Diffusion current
When a p-n junction is formed, a diffusion phenomena causes electrons from the n-doped region to diffuse to the p-doped region. At the same time (even if it's an abstraction) holes diffuse from the p-type region to the n-type one. The atoms that lose a carrier (electron or hole) become ions, which means that instead of being neutral, they have a positive or negative net charge. This happens because the ideal equilibrium would have the same concentration of mobile carriers equal all over the region.
Ohmic current
However, this diffusion causes the growth of a region, populated by ions, called depletion region, because all atoms have lost their carrier. These ions, as we said, are electrically charged, and cause an electric field directed from the n-region to the p-region, pushing carriers in the opposite way than diffusion. Therefore an equilibrium is reached in which the current (movement of carriers) caused by diffusion is perfectly balanced by the current caused by the electric field (ohmic current).
Effect of biasing
Applying a potential to the junction causes a perturbation on this equilibrium, making one of the currents dominant on the other. Reverse biasing the junction causes the ohmic current to prevail, while forward biasing increases the diffusion current.
Now, the diffusion current is a much stronger phenomena, from which derives the exponential growth of the forward bias current with the bias voltage. Ohmic current, on the other side, is much weaker, and saturates quite soon (neglecting avalanche effect) because the width of the depletion region (which determines the resistivity) is proportional to the reverse bias voltage.
Now, if you have a higher concentration of dopants, you end up with more diffusion pressure which means the electric field must be bigger in order to oppose it, meaning that the depletion/space charge region must be wider. However, what I just said is incorrect, but i don't understand where my reasoning is wrong.

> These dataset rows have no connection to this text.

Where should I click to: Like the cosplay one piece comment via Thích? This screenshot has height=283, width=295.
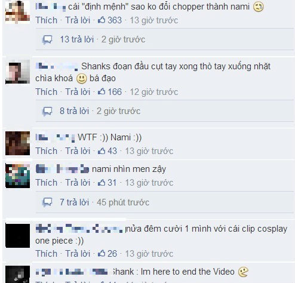tap(47, 254)
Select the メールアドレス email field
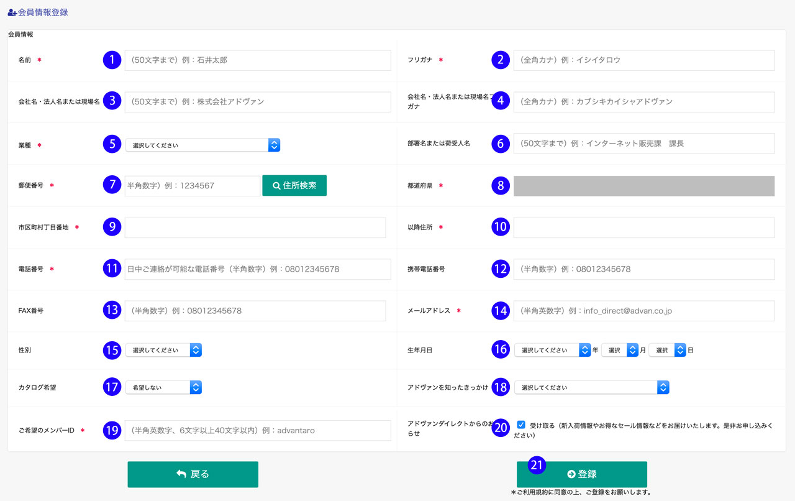 pos(644,311)
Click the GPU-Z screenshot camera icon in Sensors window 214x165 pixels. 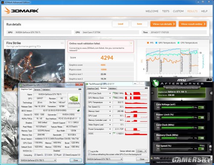146,88
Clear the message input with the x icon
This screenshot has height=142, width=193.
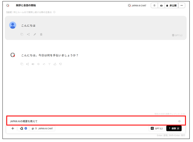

If you understand that there's a built-in voltage, then you should also know that distance and path is unimportant to a voltage. Voltages are scalar. 5V over 1 billion miles is the same as 5V over 2um. Now the electric fields associated with those two voltage are entirely different. Now the reason that the depletion region gets smaller with higher dopants is that there is more static charges exposed in the depletion region. Think of it like this, with a low dopant level I'd have to take 3mm of space to free "20" charges, but if they were a higher density, I'd only have to take 3um to free "20" charges. Remember it's the exposed charges in the depletion region that create the field, not the charges in the drift region.
Now again, if you have a higher electric field applied you should get proportionally less diffusion current meaning that the width of the depletion region can be smaller and still fully oppose the diffusion current. This is also incorrect reasoning, but where did i go wrong?
You went wrong when you thought about the field inside the depletion region effecting things outside the depletion region directly. The field is stuck there. It can't directly effect anything. It does have some secondary effects though. For instance the wider the depletion region, the easier it is to diffuse across the non-depletion areas. This is because there is less distance to the end of the device when there's more length in the field. We use this all the time in BJT's. The other things that a field will do is create a build up of charges on it's edges (You know, all those ones you ripped out to create the depletion region, they want back to where they were). These "free charge" (free because they are able to move, unlike in the depletion region where the charges are held in the atoms of the crystal lattice) areas are actually what is driving the diffusion in the other areas. The free charges are more concentrated by the depletion region than in other places. Again, they want back, but the built in field removes them every time they try so they're stuck at the edge. This creates the "High to Low pressure" that drives diffusion. The higher the field, the more charges you ripped away that want to go back that the field at the boarder resists them, the more concentrated the free charges are, the more diffusion there is. All linked. I'll Try to get picture in here. It really is difficult to see without picture.
Edit: I've found a good Youtube video with all the particles present and a very decent explanation. I hope this helps.
Best Answer
I'll just steal a diagram from the web so we know what we're talking about:
(Image source: circuitstoday.com)
In forward bias, holes are injected from the p-region to the n-region and then diffuse from left to right. That means current is flowing from left to right in the n-region.
Electrons are injected from the n-region to the p-region and diffuse from right to left. Since electrons have negative charge, this means conventional current is flowing from left to right, the same as it is in the n-region.
In each region the injected minority carriers recombine with the much more numerous majority carriers. A tiny average drift of the majority carriers to "fill in" where a tiny fraction of them have recombined is enough to maintain a continuous current through the whole structure.